## Begin Page excerpt
So: am I understanding things correctly so far? If so I think in terms of security severity, this falls into the category of "bug whose impact was mostly mitigated by other protections."
Hm -- unless "timing side-channel attacks" meant timing attacks to recover key material? In that case there's an argument that the thing we're talking about here is less bad than that, and could maybe count as low-severity. I'm fine with calling it either low or medium.
So here's why it matters whether we pick "low" or "medium" severity: if this is a medium-severity issue, we should embargo it until we're ready to put out stable releases. If this is a low-severity issue, we should just treat it as a regular bug.
(If it were high-severity, we'd need to put out new stable releases right now.)
I've walked the attack in the code here in order to fully understand. The window is super tight and correct me if I'm wrong:
When an EXTEND arrives from a legit client (in circuit_extend()), the function channel_get_for_extend() is the one responsible for finding the right channel.
It will match the RSA key but won't match the relay2 address because the function channel_matches_target_addr_for_extend() will attempt to match IP-Real vs IP-Evil resulting in a no match. And thus relay1 will end up creating a new channel to <IP-Real, RSA, ED>.
Then, our code path brings us in circuit_open_connection_for_extend() which is the function opening a new channel to the IP-Real relay2 but also puts the circuit in the circuits_pending_chans list due to the call to circuit_set_state(circ, CIRCUIT_STATE_CHAN_WAIT);.
And now, just after, lets assume the channel to IP-Evil opens, and because that legit client circuit is in the "pending chan" list waiting for relay2 IP-Real to open, it will be selected by circuit_n_chan_done() which only match the RSA identity ... bad.
The race is quite tight to be honest... An attacker would need to constantly do that at high rate all over the network in order to catch this race and possibly re-route traffic of some clients through their malicious relays.
However, the simple fact that "it is possible" that one single legit circuit can be re-routed to a malicious relay instead of the legit one picked by the client, I would at least mention it as medium since just the consequence of that is very bad even though it is hard (?) to pull off.
At the most recent network team thursday meeting, I got goahead to apply this publicly to 0.4.5.1-alpha, and then put it in stable releases a week or two later.
## End Page excerpt
## Begin Material supplied
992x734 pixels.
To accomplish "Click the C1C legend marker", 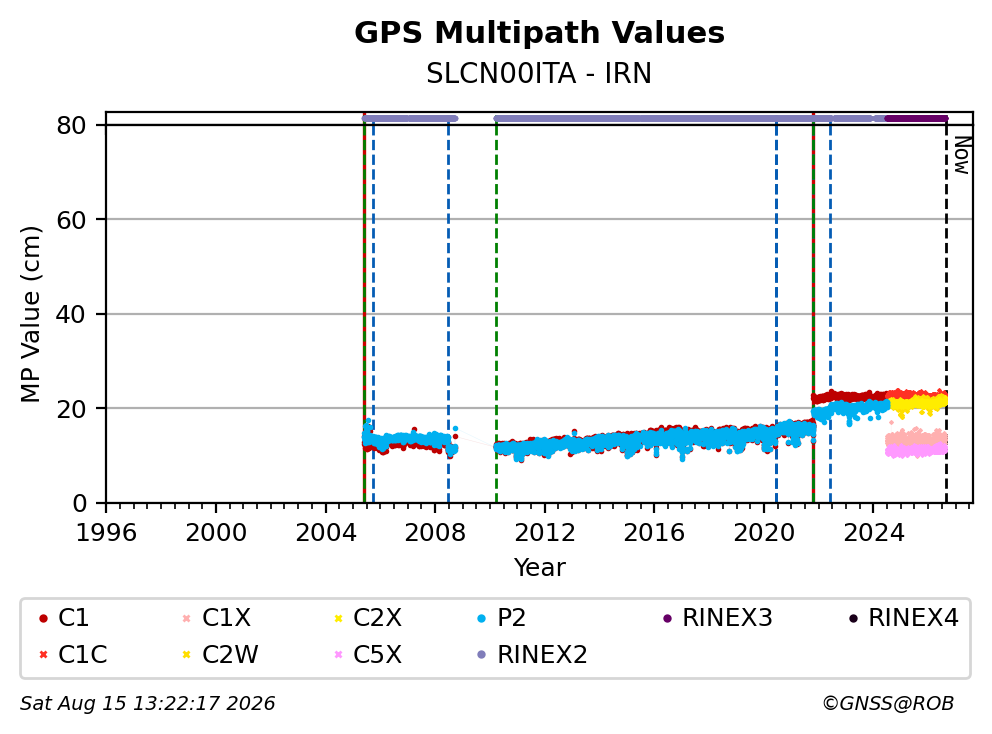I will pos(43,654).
## End Material supplied
## Begin Material supplied
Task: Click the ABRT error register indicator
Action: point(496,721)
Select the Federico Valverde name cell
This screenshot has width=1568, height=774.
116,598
## End Material supplied
## Begin Material supplied
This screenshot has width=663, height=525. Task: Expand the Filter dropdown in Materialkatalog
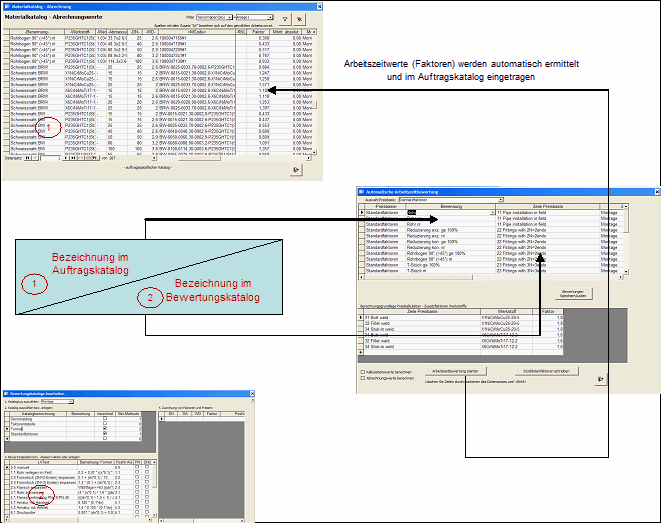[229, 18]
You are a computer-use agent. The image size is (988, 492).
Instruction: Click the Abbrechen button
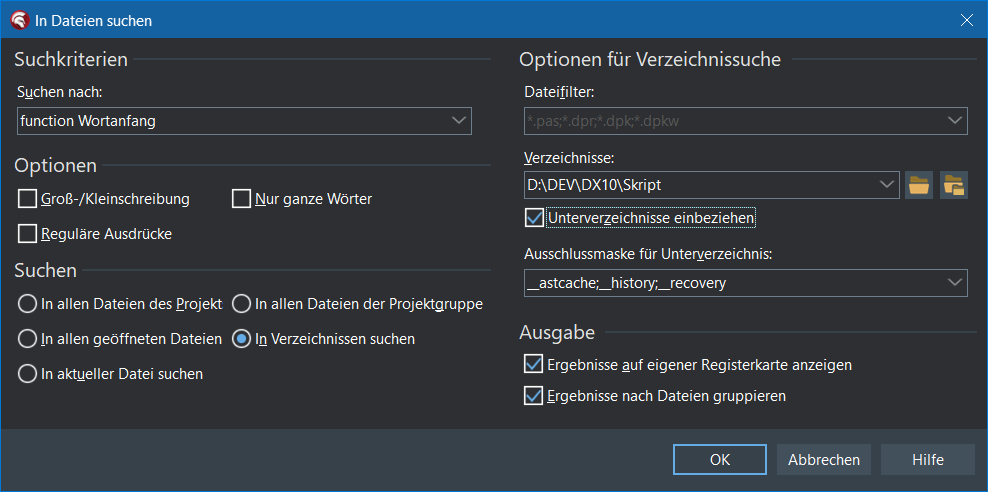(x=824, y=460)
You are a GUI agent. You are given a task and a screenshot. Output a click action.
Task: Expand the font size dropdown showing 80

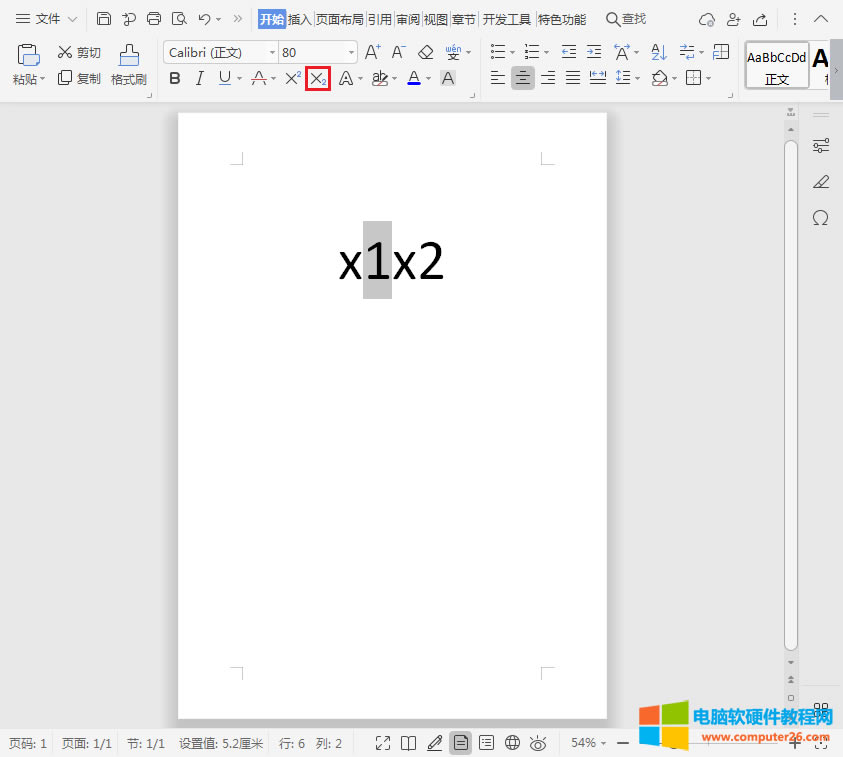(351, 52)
## End Material supplied
_Things to do_
**A.** Answer these about the severity discussion:
(i) If the issue is rated medium-severity, what should be done with it?
(ii) Which function is said to match only the RSA identity?
(iii) To which version was the fix approved to be applied publicly?
**B.** Copy the stretch of the severity discussion from "However, the simple" through "or two later.".
The listing has no connection to the severity discussion.

_Outputs for the tasks_
**A.**
(i) It should be embargoed until stable releases are ready to go out.
(ii) circuit_n_chan_done()
(iii) 0.4.5.1-alpha

**B.**
However, the simple fact that "it is possible" that one single legit circuit can be re-routed to a malicious relay instead of the legit one picked by the client, I would at least mention it as medium since just the consequence of that is very bad even though it is hard (?) to pull off.
At the most recent network team thursday meeting, I got goahead to apply this publicly to 0.4.5.1-alpha, and then put it in stable releases a week or two later.